Your copy should hold only the lines from the one containing "Screen dimensions: 1910x858" through the final line of the entries, exactly as written, with no pictures.

___ MATERIAL PROVIDED ___

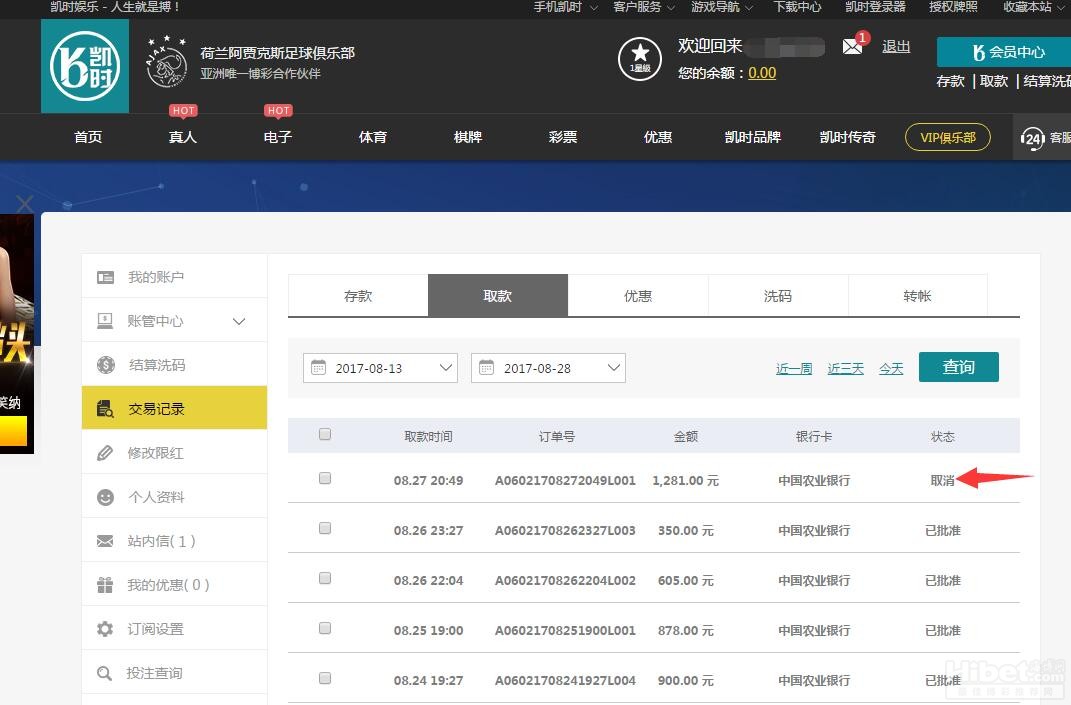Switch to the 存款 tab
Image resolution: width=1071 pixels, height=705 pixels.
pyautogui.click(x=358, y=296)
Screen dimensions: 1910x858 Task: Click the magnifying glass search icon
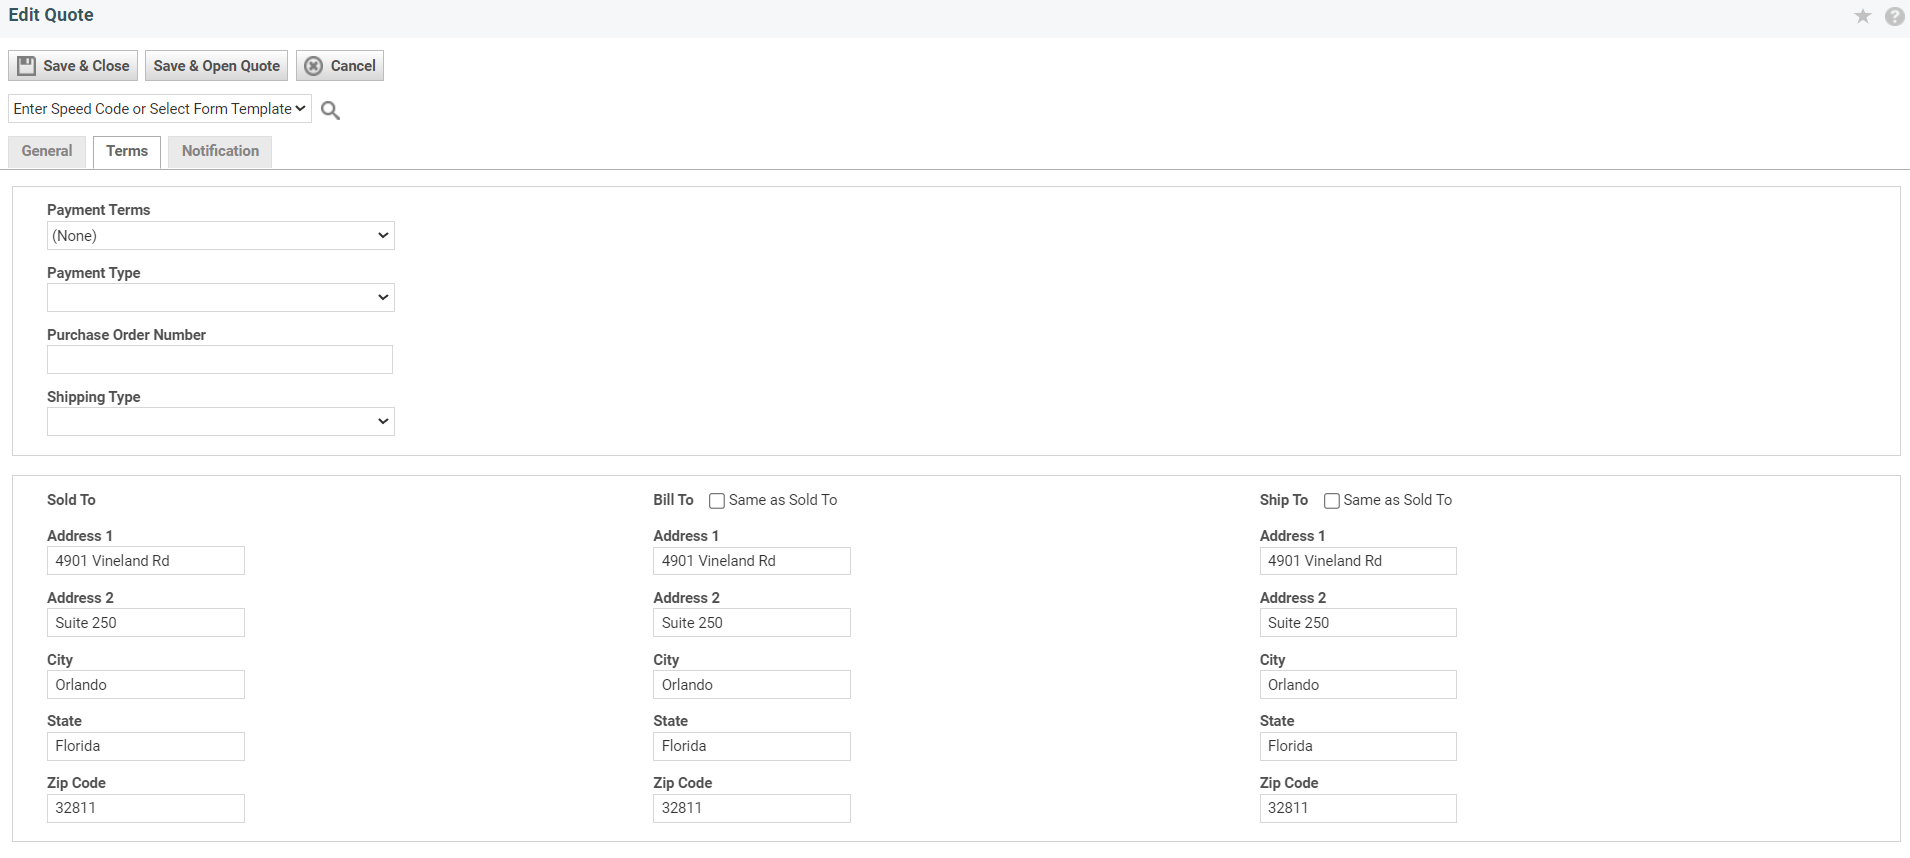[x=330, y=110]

___

### RESULT OF THE TASK
Screen dimensions: 1910x858 Task: Click the magnifying glass search icon
[x=330, y=110]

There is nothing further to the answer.